### [WRITTEN INSTRUCTION]
Please copy out each line of the entries below that contains the word "height", treating uppercase and lowercase as different.

### [Text and item location entries]
** start **

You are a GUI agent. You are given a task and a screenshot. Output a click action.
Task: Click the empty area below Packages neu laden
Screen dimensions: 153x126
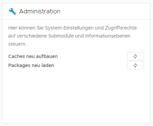(x=76, y=96)
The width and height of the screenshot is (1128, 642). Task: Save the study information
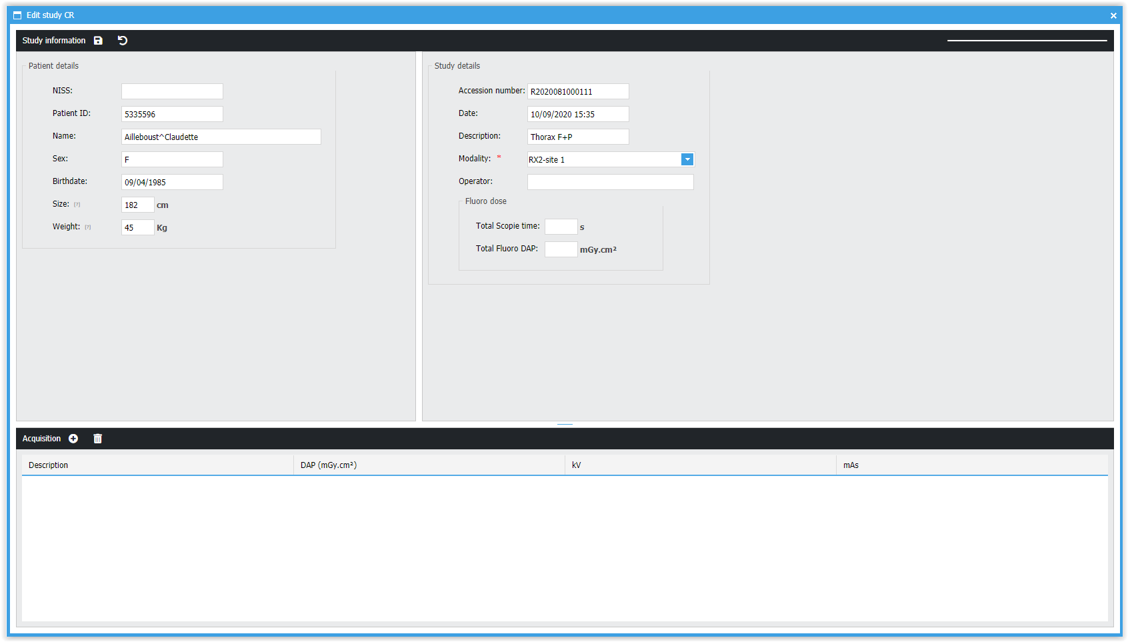point(98,41)
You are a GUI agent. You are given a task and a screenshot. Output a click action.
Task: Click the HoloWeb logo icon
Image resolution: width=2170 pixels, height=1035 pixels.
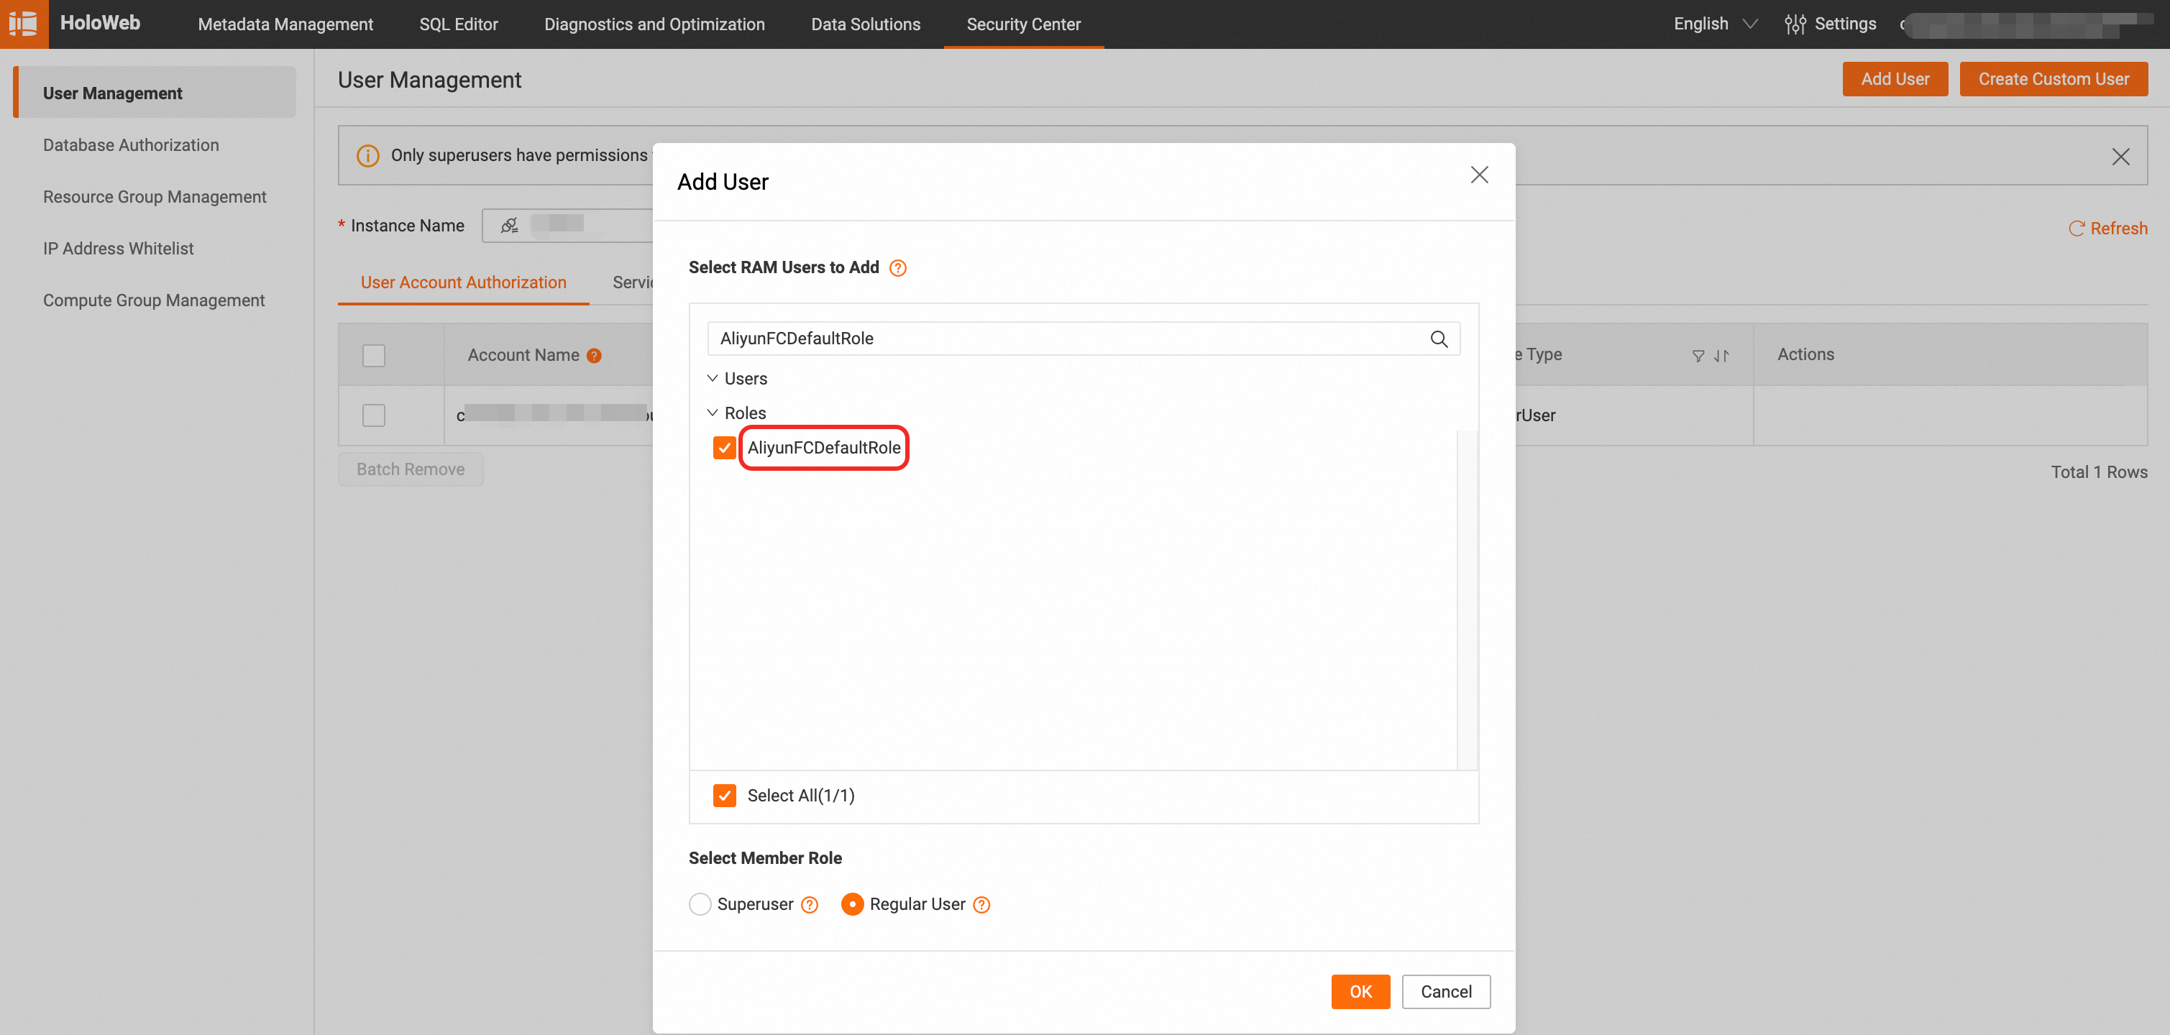coord(24,24)
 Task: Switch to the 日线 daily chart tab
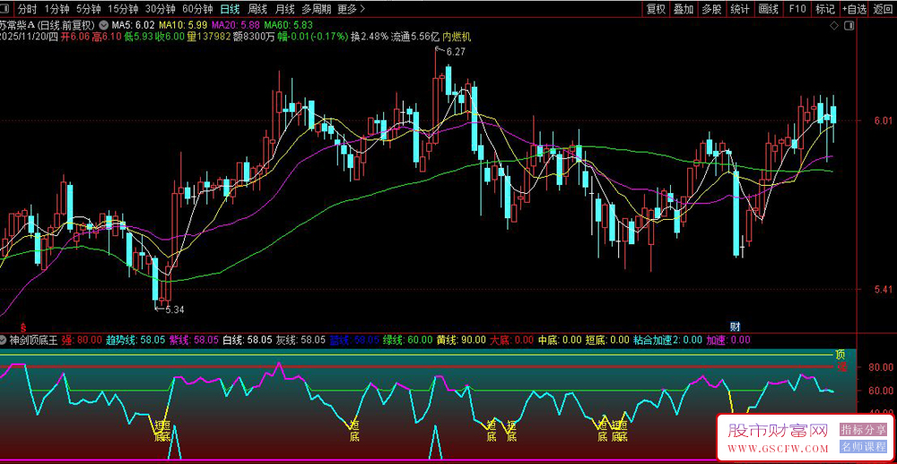tap(230, 9)

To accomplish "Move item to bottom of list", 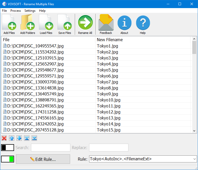I will click(34, 138).
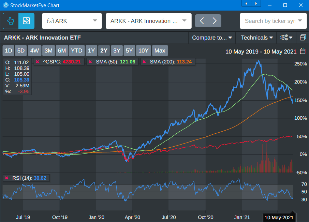
Task: Click the pointer hand mode icon
Action: pos(11,21)
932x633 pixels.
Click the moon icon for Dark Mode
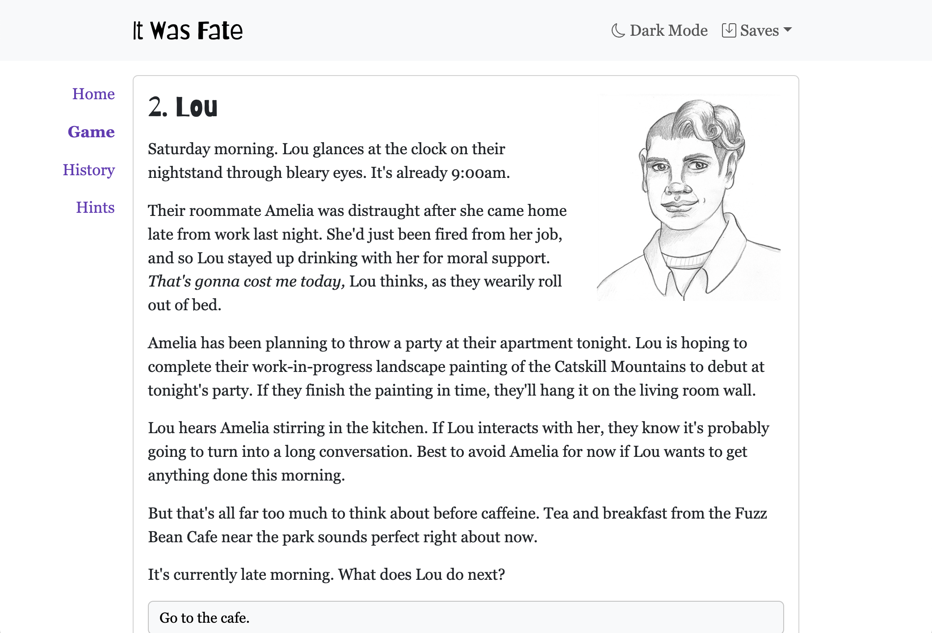click(x=618, y=30)
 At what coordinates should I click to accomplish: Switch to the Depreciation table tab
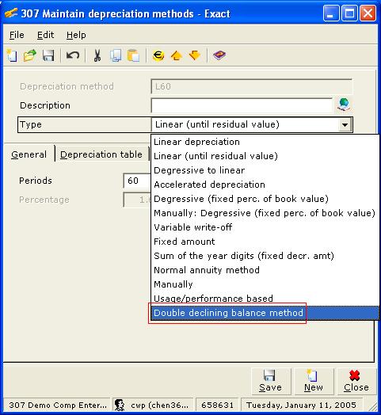[x=101, y=154]
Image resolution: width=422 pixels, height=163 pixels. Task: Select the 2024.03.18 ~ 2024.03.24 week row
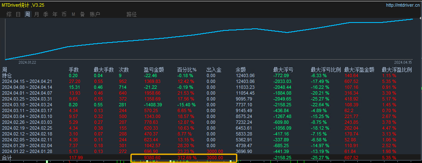(x=211, y=104)
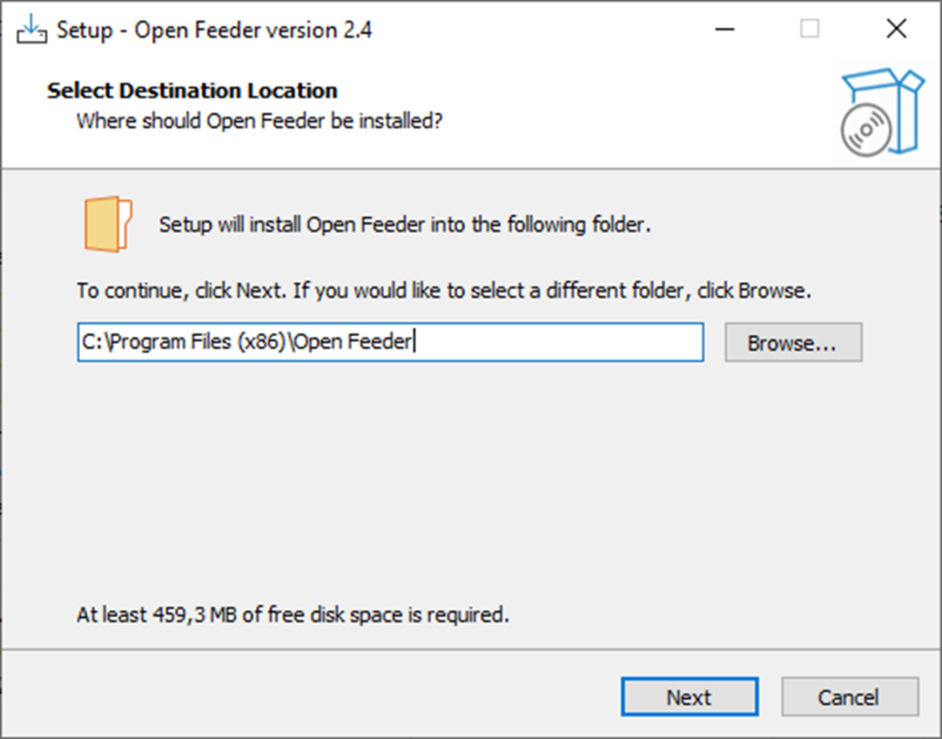Click the orange folder icon
The image size is (942, 739).
tap(108, 224)
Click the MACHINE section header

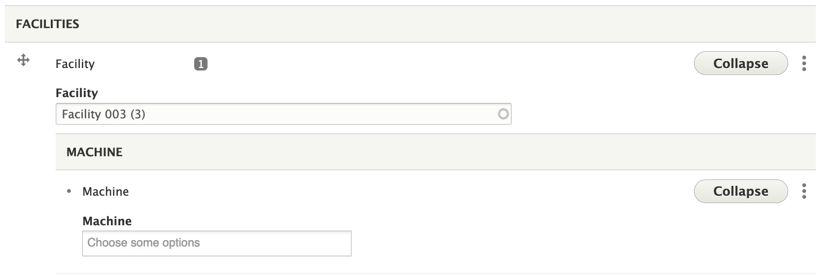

** end **

### [THE SOLUTION]
The width and height of the screenshot is (1128, 642). Task: Save the study information
Image resolution: width=2170 pixels, height=1035 pixels.
Image resolution: width=422 pixels, height=163 pixels. Task: Select the 2024.03.18 ~ 2024.03.24 week row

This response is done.